ACTIVITY:
Output exactly the lines below from the one containing "You are a computer-use" to the last line, both included. Omit pictures.

DATASET RECORDS:

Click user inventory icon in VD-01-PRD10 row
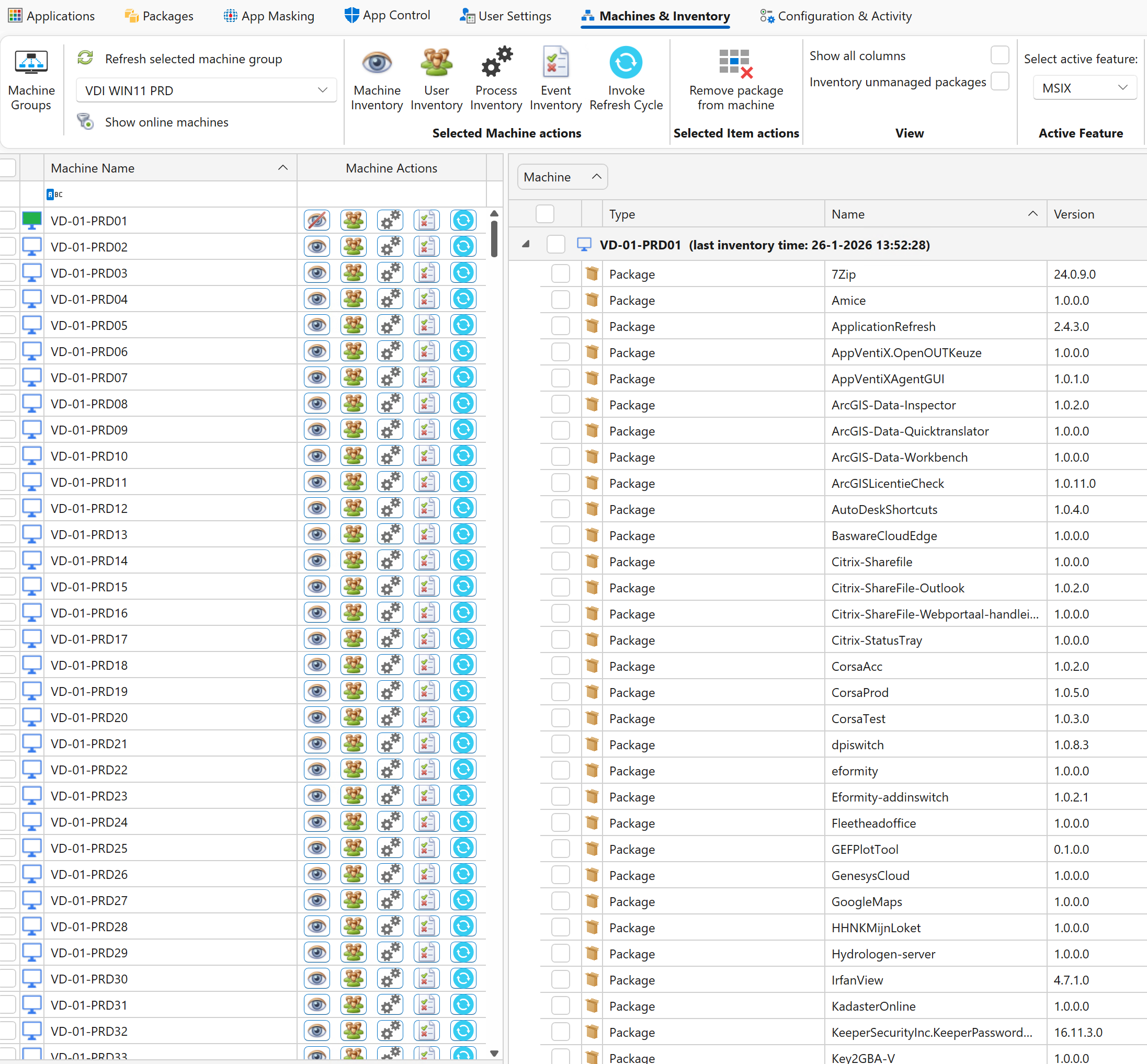1147x1064 pixels. coord(354,456)
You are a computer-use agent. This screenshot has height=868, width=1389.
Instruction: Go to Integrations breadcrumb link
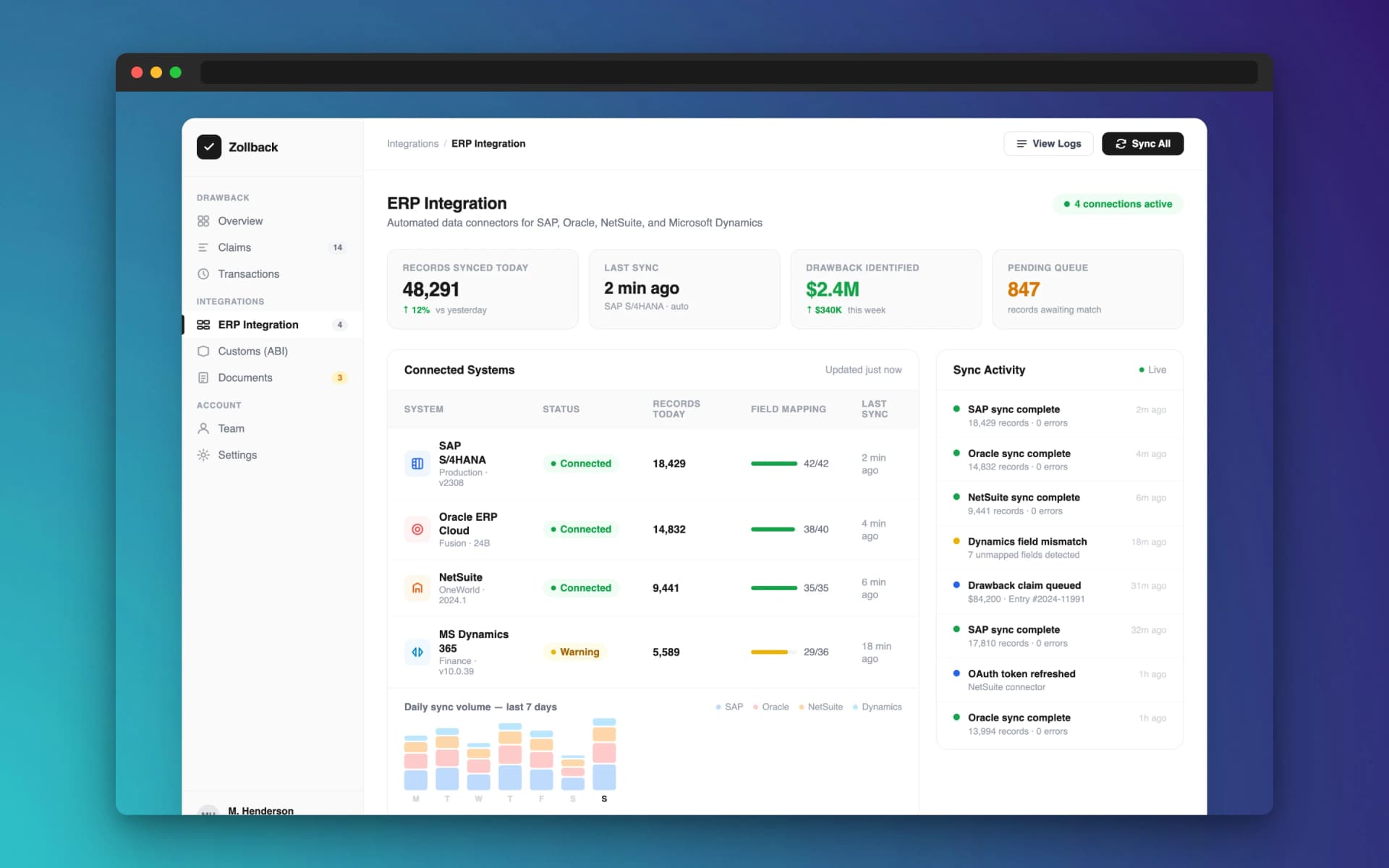pos(412,144)
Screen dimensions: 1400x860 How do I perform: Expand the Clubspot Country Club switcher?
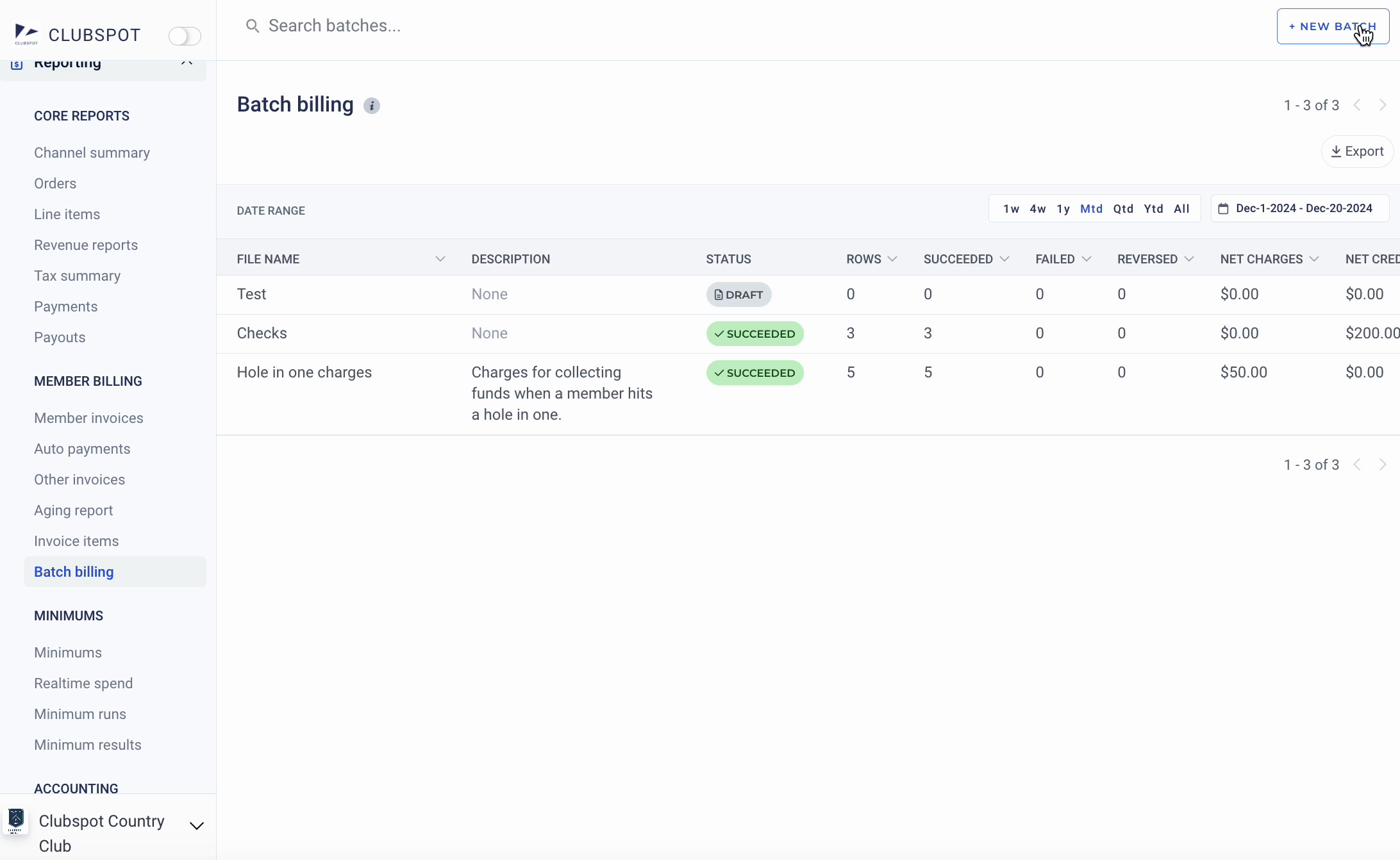coord(197,825)
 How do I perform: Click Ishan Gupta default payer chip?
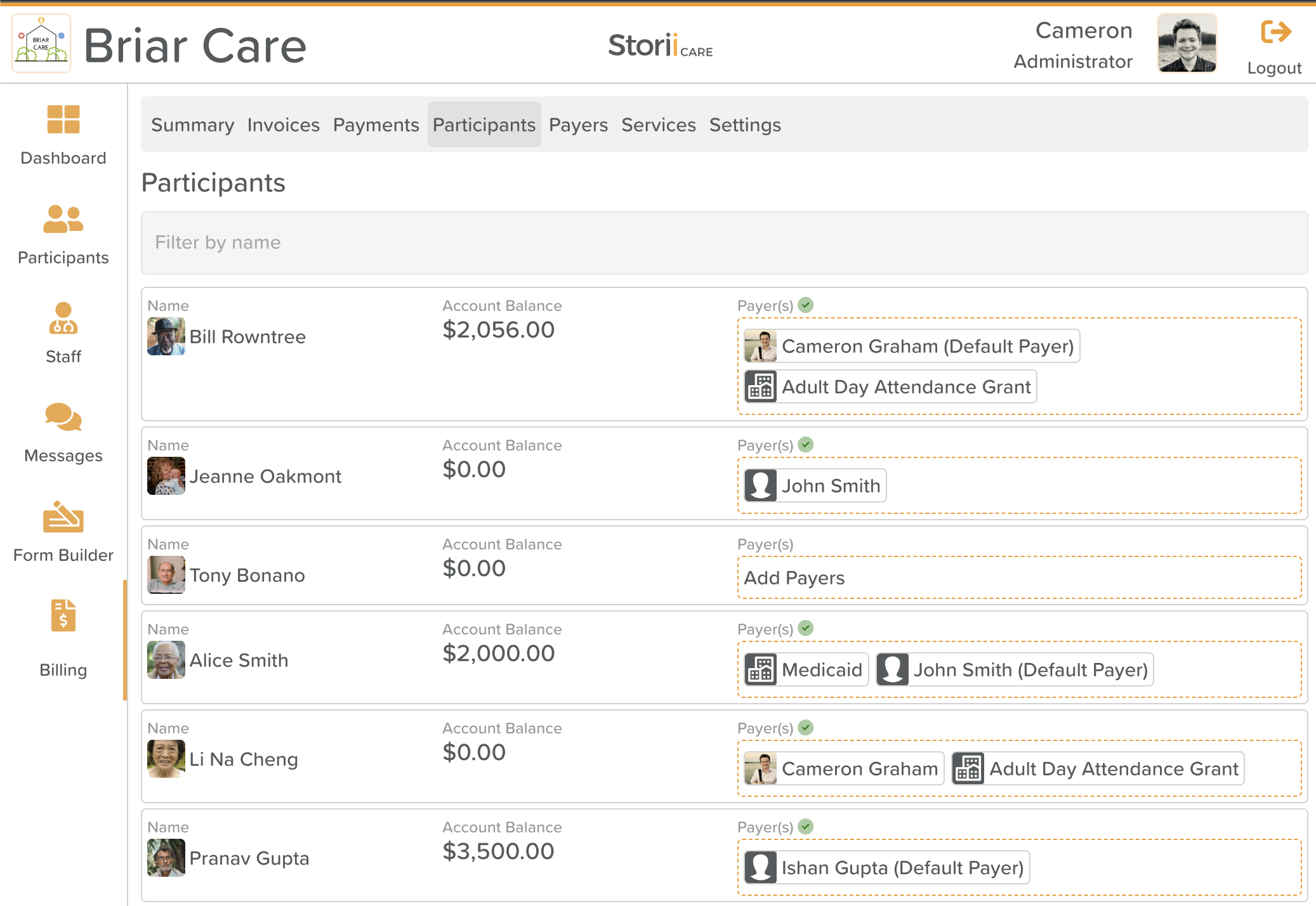coord(886,867)
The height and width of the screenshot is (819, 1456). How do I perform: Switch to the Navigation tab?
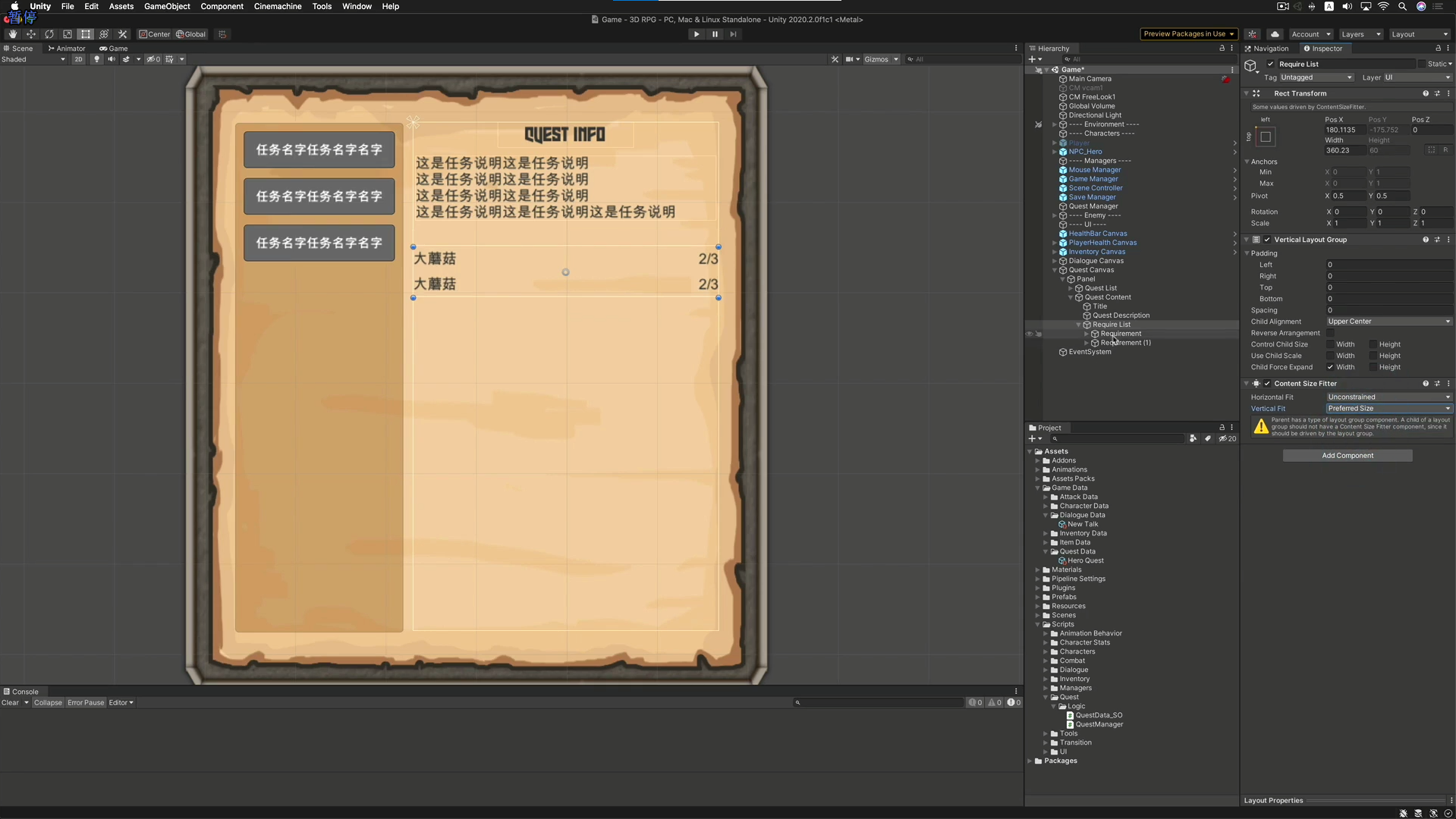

EXPECTED ANSWER:
You are a computer-use agent. This screenshot has height=868, width=1389.
Instruction: Go to Integrations breadcrumb link
pos(412,144)
Screen dimensions: 1400x860 How do I perform: Expand the Clubspot Country Club switcher?
coord(197,825)
 How do I perform: Click Ishan Gupta default payer chip?
coord(886,867)
The height and width of the screenshot is (819, 1456). How do I perform: Switch to the Navigation tab?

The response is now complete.